This last week as I watched many students come in and out of my classroom, I felt the weight of the year.  For many of my 8th grade students, this will be the last year they receive reading support.  It will be vital for me to make every moment with these students count.  It is a rather daunting task.  Many of my students already have a preconceived idea of what reading is and isn’t.  Most of my students can even tell you how to be a good reader.  However, they have not developed a consistent way of putting those “good reader” habits into practice.  If I can put more of the focus of the instruction on creating personal connection, they may just find some of the motivation to make the good reader habits more of a routine.

In order for true connection to happen, I spent a considerable amount of time thinking about how I go about selecting materials for my students.

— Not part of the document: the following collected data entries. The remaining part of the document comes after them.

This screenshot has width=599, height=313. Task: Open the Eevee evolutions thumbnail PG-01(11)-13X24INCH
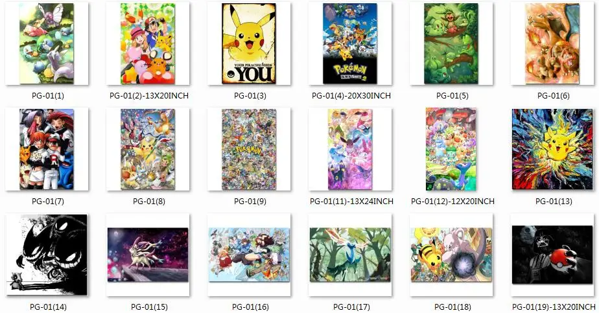pyautogui.click(x=350, y=149)
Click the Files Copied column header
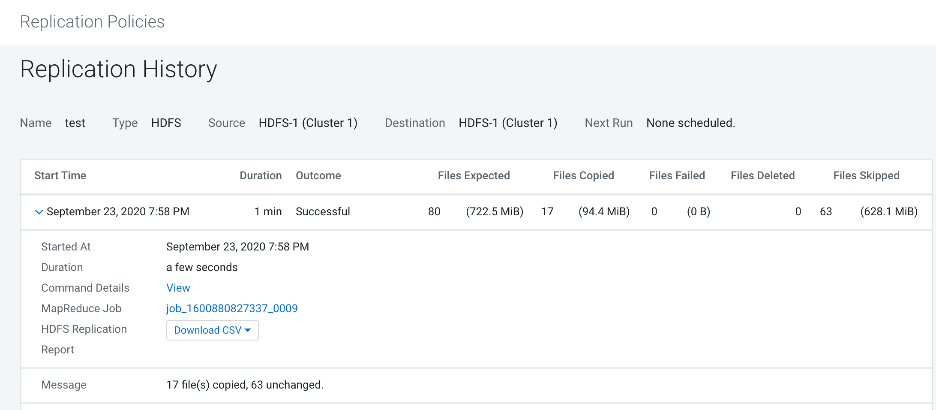The width and height of the screenshot is (936, 410). [583, 175]
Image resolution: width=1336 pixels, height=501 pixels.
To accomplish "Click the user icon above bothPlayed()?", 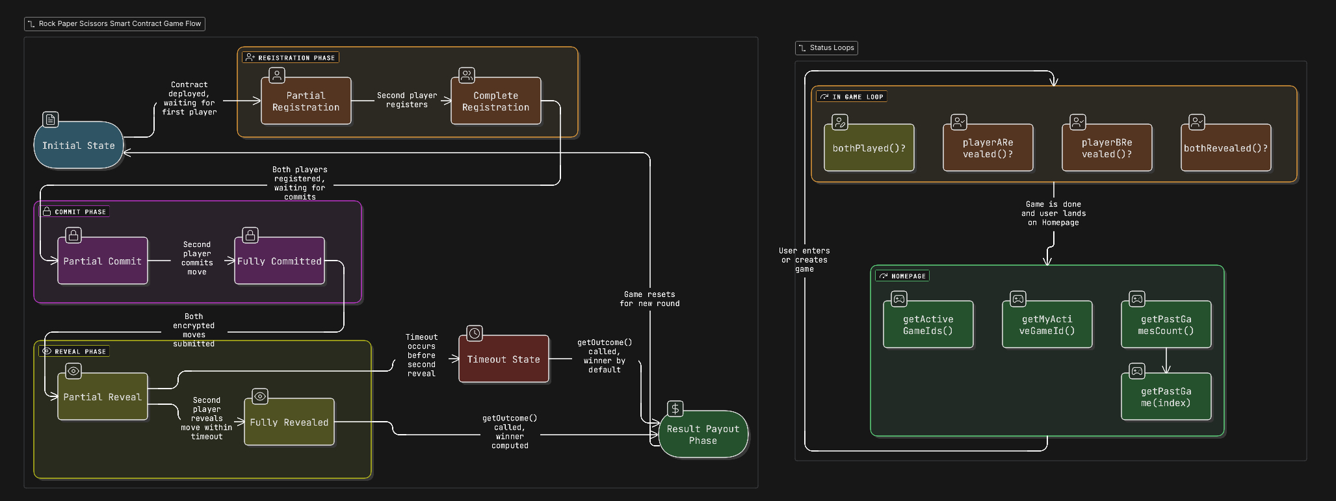I will tap(840, 122).
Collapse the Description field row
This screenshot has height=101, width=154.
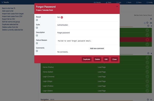point(37,35)
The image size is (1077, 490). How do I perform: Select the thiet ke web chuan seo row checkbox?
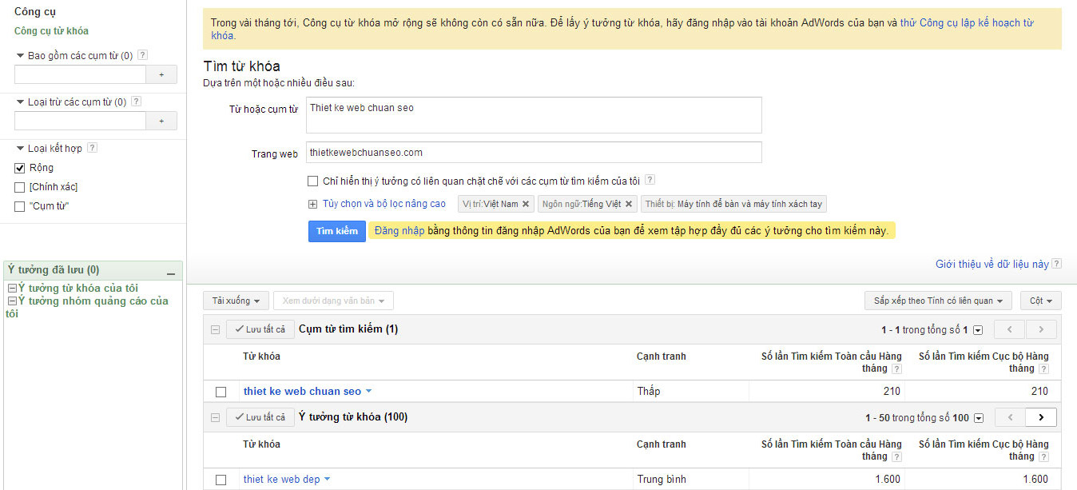[x=221, y=392]
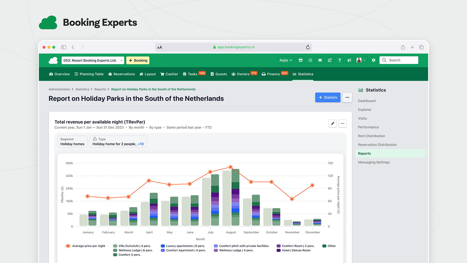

I felt I needed some solid guidelines for this task.  My middle school students are no different from others in that they want to know “what’s in it for me.”  I realized that when I look at texts (books, articles, etc) to select, I need see the text through their eyes.  I developed some guidelines using the acronym R.E.A.D.  (Appropriate, right?)  When evaluating materials, I have begun to weigh each part of the acronym.  If the text falls short in some area, I may want to consider leaving it out.

R = Relevant.  The text should be something students see as important to them or their world in some way.  If it is relevant, it will be relatable to the students.  Relevancy will also lead them to deeper thinking and discussion to help reading growth.

E = Engagement.  Students learn best and grow as students more when they are truly engaged in their learning process.  This could mean not selecting the exact reading piece they will be reading, but allowing for self-selection.  No matter the selection process, classroom materials for whole class instruction should have student engagement in mind.  

A = Active Learning.  This is more focusing on how I intend to use the text.   No matter what we are reading, there must be active learning component.  However students are responding to the text, it must be in a way that keeps their thinking active.  Any educator will tell you maintaining a high level of active learning can be draining.  That is why relevant and engaging material is a must.

D = Development.  On the obvious level, we want students to develop their skills as critical readers of texts.  However, I firmly believe that is only scratching the surface of what we have the potential to develop with our students.  I want my students to develop as people as well.  I want text that will introduce my students to new ways of thinking about their classroom, community, and world.   I want my students to leave feeling like they have a voice and a purpose.  I want them to feel like they are leaving my classroom a little bit better of a person than when they walked in.

My role in my school is “reading support”.  I am a “reading specialist” and am very dedicated to both of these roles.  While students may need to work to improve their reading skills, why not help them feel empowered by what we are reading?  If we focus more on how a program can help our students rather than how we can grow our students, both as readers and as people, we are missing a big piece of the puzzle.  All students have ideas to change the world.  Whether they are a reader who struggles or not, we educators need to help give a voice to those ideas.  We can do just this by making time to put effort into the materials we select.  What do you want to R.E.A.D with your students?